**Assigned task**: Beginning at the line containing "The width and" in the material below and ending at the line containing "Choose Yes for recurring event", return each line exactly and add nothing.

Data extracts Start Marker

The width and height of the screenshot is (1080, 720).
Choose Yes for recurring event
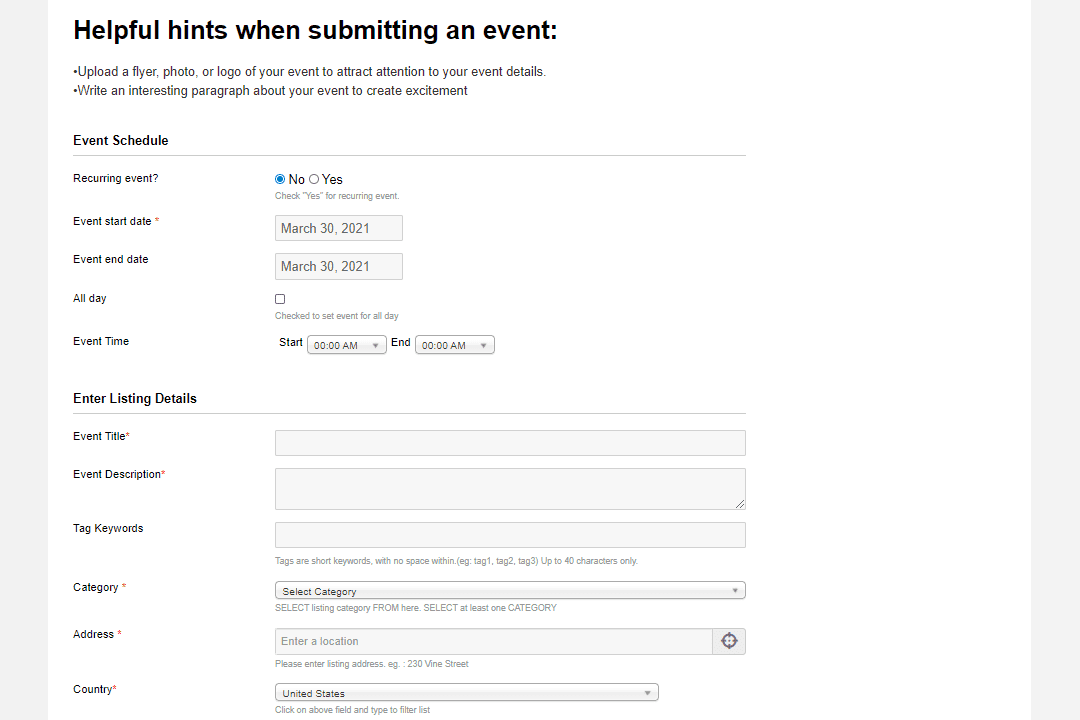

Data extracts End Marker
Data extracts Start Marker

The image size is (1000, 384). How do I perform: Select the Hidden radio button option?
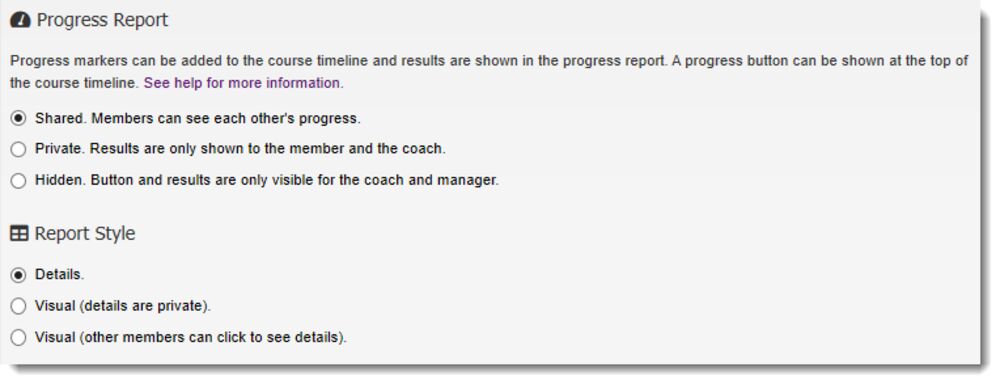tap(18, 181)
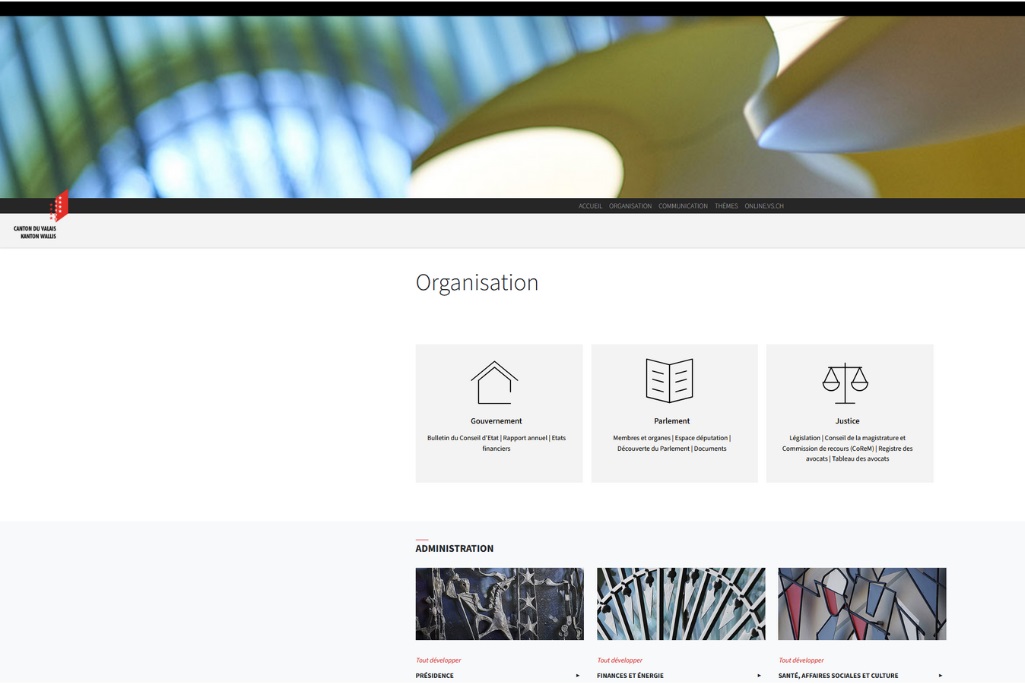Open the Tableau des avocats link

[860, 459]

Data extracts End Marker

**Response to the exercise**:
The width and height of the screenshot is (1080, 720).
Choose Yes for recurring event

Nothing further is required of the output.